Format the lines of the listing between the line containing "You are a GUI" and the line containing "pyautogui.click(x=775, y=537)", inclusive, as a numbered list, omitting any blank lines.

### DATA FOR ANALYSIS
______________________________

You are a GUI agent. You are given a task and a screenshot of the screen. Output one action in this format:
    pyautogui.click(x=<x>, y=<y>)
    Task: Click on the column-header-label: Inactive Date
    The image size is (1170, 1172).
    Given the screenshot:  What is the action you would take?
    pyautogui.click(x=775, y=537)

______________________________

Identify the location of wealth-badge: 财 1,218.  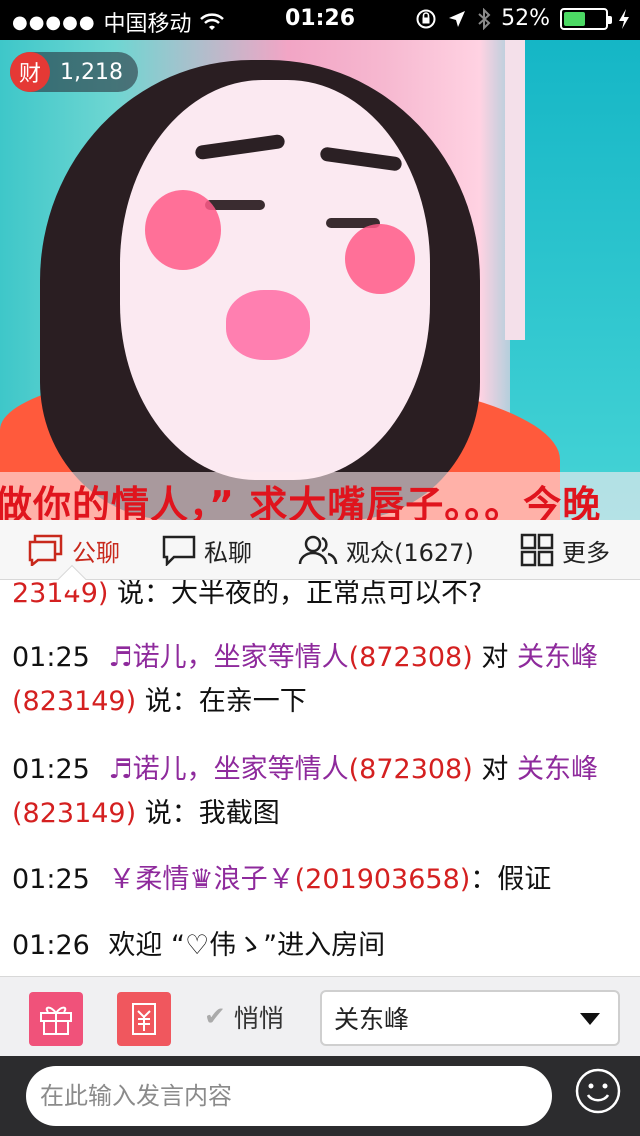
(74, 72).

______________________________

### RESPONSE BELOW
1. You are a GUI agent. You are given a task and a screenshot of the screen. Output one action in this format:
2.     pyautogui.click(x=<x>, y=<y>)
3.     Task: Click on the column-header-label: Inactive Date
4.     The image size is (1170, 1172).
5.     Given the screenshot:  What is the action you would take?
6.     pyautogui.click(x=775, y=537)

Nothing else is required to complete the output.